The rioters and the social class to which they mainly belong thus have genuine reason to feel aggrieved, but that reason is not one that they often cite. In the name of equality and redistributionism, the state has provided them with an expensive education that is nearly useless, thanks to the implementation of pedagogical theories from whose practical effects the better-off and better-educated parents are, to some extent, able to protect their children; entrapped them in de facto prisons; and driven up the cost of their labor so far by means of welfare subsidy that it is worth no one’s while to employ it. At the same time, their minds have been filled with notions of entitlement that can only breed resentment.

The state has failed these Britons in one other respect, perhaps the most significant in helping to explain the riots: it has not repressed their propensity to crime. It has given criminally inclined Britons the (correct) impression of impunity. Consider that the British police catch the culprit of just one robbery in 12 and that just one in eight convicted robbers goes to prison in the U.K. Since the number of robberies is much greater than the number of robbers—each robber tends to commit many such crimes—failure to imprison robbers, and to do so for a long time, is in effect to grant the state’s imprimatur to robbery.

When one bears in mind that leniency is shown toward criminals who have committed other serious offenses as well, it is no surprise that the young and criminally inclined should believe in their own impunity. They may not be able to do arithmetic, but they can certainly recognize long odds when they see them. They know, too, that they have respectable society on the run when successive lord chief justices have complained that too many Britons are sent to prison and that such sentences should not be administered to first-time burglars (meaning, of course, the first time that they get caught, not the first time that they burgle, a distinction that seems to have escaped their lordships). It would not be too much to say that recent lord chief justices of England are a major cause of the riots.
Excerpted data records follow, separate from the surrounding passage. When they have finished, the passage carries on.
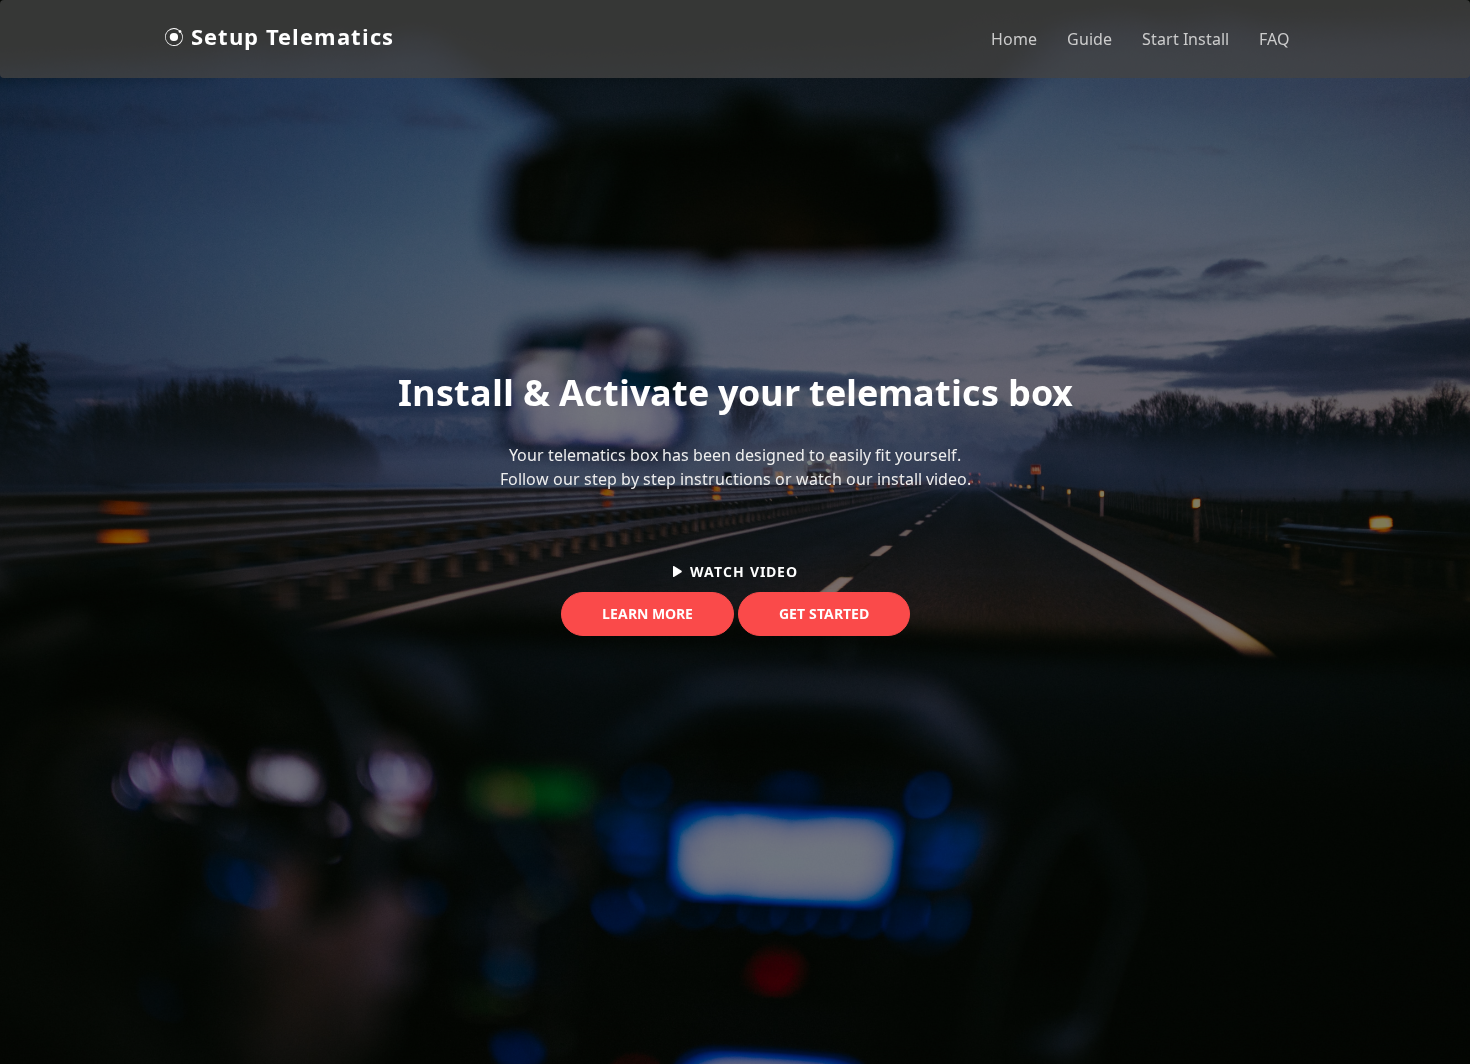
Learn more (647, 613)
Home (1014, 39)
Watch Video (744, 571)
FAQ (1274, 39)
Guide (1089, 39)
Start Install (1185, 39)
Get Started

Crime, in short, has been normalized as a way of life. For further evidence of that proposition, recall that the pretext for the August orgy of looting and arson was the shooting of one Mark Duggan by the police, who thought that he had a gun and was going to shoot them. What Duggan’s friends and relatives said about him was highly revealing. Duggan’s girlfriend observed that if Duggan had had a gun and had seen the police, he would have run away. This is not exactly a paean to his peaceful and law-abiding way of life; she did not claim that it was unimaginable for him to have been carrying a gun. And if she knew that he might have been carrying a gun, she knew a lot more about him and his way of life than she was revealing. A sister said, yes, Mark was “involved in things,” but he was not violent. She delicately refrained from saying what those “things” were, but her way of putting it suggested that she was using a code that almost anybody of her milieu would be able to crack. A friend noted that she did not believe the original press reports, subsequently proved false, that Duggan had shot first at the police because “Mark is not so stupid to shoot at the police.” The word “stupid” implies only a prudential and not an ethical reason for Duggan’s behavior; presumably, there were others at whom it would not be stupid to shoot.
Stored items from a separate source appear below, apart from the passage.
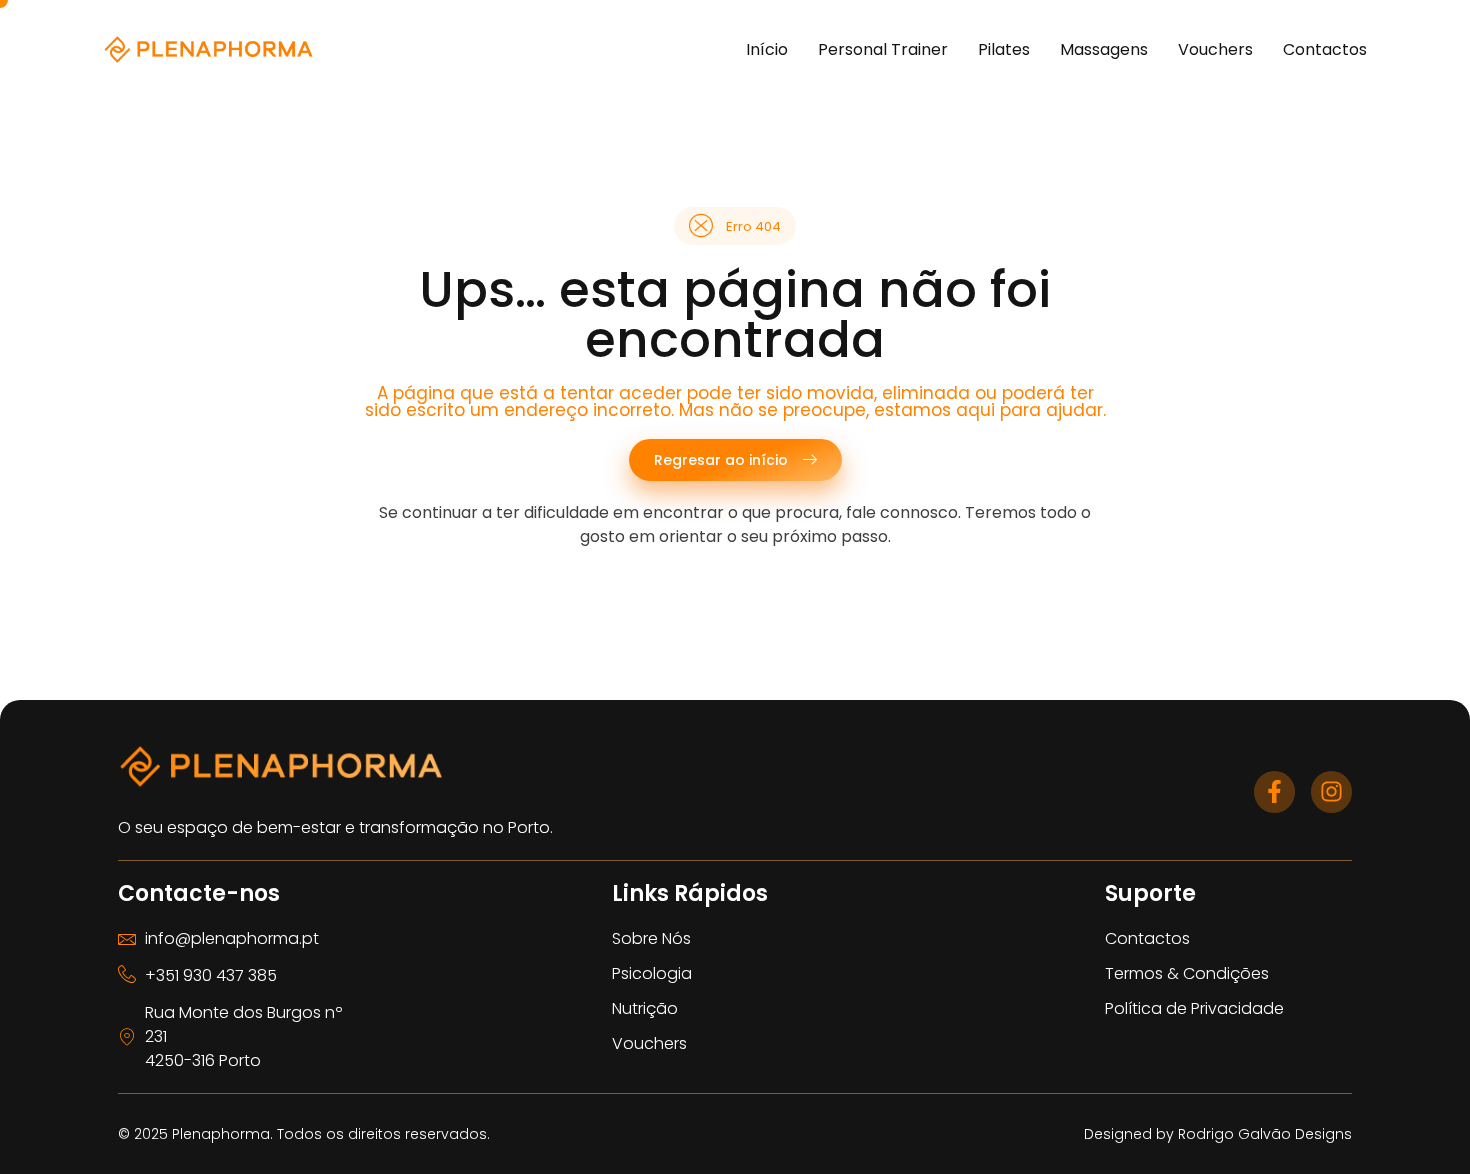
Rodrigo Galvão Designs (1265, 1134)
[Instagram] (1331, 791)
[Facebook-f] (1274, 791)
This impression could only be strengthened by a widely published photograph of Duggan in which he held one hand up as a gun, clearly in the pose of a gangster. It is possible that the gesture was only bravado; but at the very least, it suggests an admiration for gangsters not unconnected with the antinomial tendencies of most popular culture.
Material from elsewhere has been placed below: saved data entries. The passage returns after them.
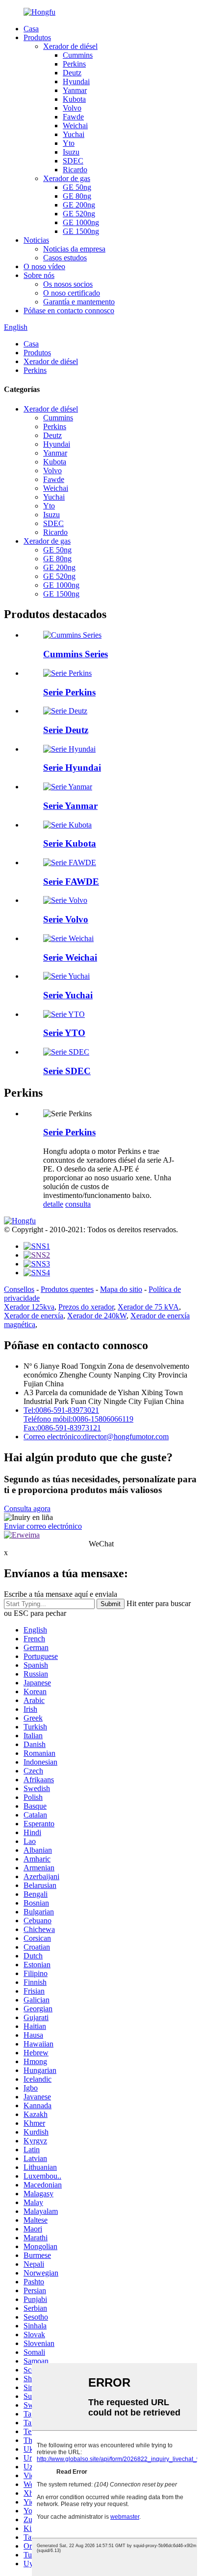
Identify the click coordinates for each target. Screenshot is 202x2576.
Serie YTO (64, 1033)
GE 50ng (77, 187)
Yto (69, 143)
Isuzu (71, 152)
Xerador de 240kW (96, 1315)
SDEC (73, 161)
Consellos (19, 1289)
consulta (78, 1204)
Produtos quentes (67, 1289)
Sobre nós (39, 275)
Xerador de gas (66, 178)
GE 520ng (79, 213)
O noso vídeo (44, 266)
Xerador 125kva (29, 1307)
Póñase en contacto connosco (69, 310)
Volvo (72, 108)
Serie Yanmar (70, 806)
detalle (53, 1204)
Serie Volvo (65, 919)
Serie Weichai (70, 957)
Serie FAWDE (71, 881)
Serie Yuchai (68, 995)
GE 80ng (77, 196)
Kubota (74, 99)
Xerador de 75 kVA (148, 1307)
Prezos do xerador (86, 1307)
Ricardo (75, 169)
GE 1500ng (81, 231)
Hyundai (76, 81)
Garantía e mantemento (79, 302)
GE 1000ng (81, 222)
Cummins (78, 55)
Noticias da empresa (74, 249)
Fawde (73, 117)
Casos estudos (65, 257)
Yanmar (75, 90)
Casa (31, 28)
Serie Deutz (65, 730)
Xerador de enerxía (33, 1315)
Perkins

It is true that the British police have come to resemble not the force of uniformed citizens of which Sir Robert Peel (the founder of the modern police) dreamed, but a paramilitary occupier, feared mainly by the innocent and law-abiding. The police have become simultaneously bullying and ineffectual, the worst of all combinations, barking rudely at motorists who stop where they shouldn’t but disregarding manifestations of serious criminality entirely. The reasons for the degeneration of British policing are (again) complex, but one of them is the extreme leniency of the courts. For a long time, the police had little incentive to pursue criminals short of murderers, for the courts will impose a trivial punishment on them.

The riots might herald a positive change, at least in the official stance toward crime. In an implicit, maybe not even fully conscious, criticism of the last half-century’s criminal-justice policy, the magistrates have imposed much stiffer sentences on the rioters than anyone expected. A judge sent one woman to prison for four years (of which she will serve two and a half) for using Twitter and Facebook to incite rioting, for instance.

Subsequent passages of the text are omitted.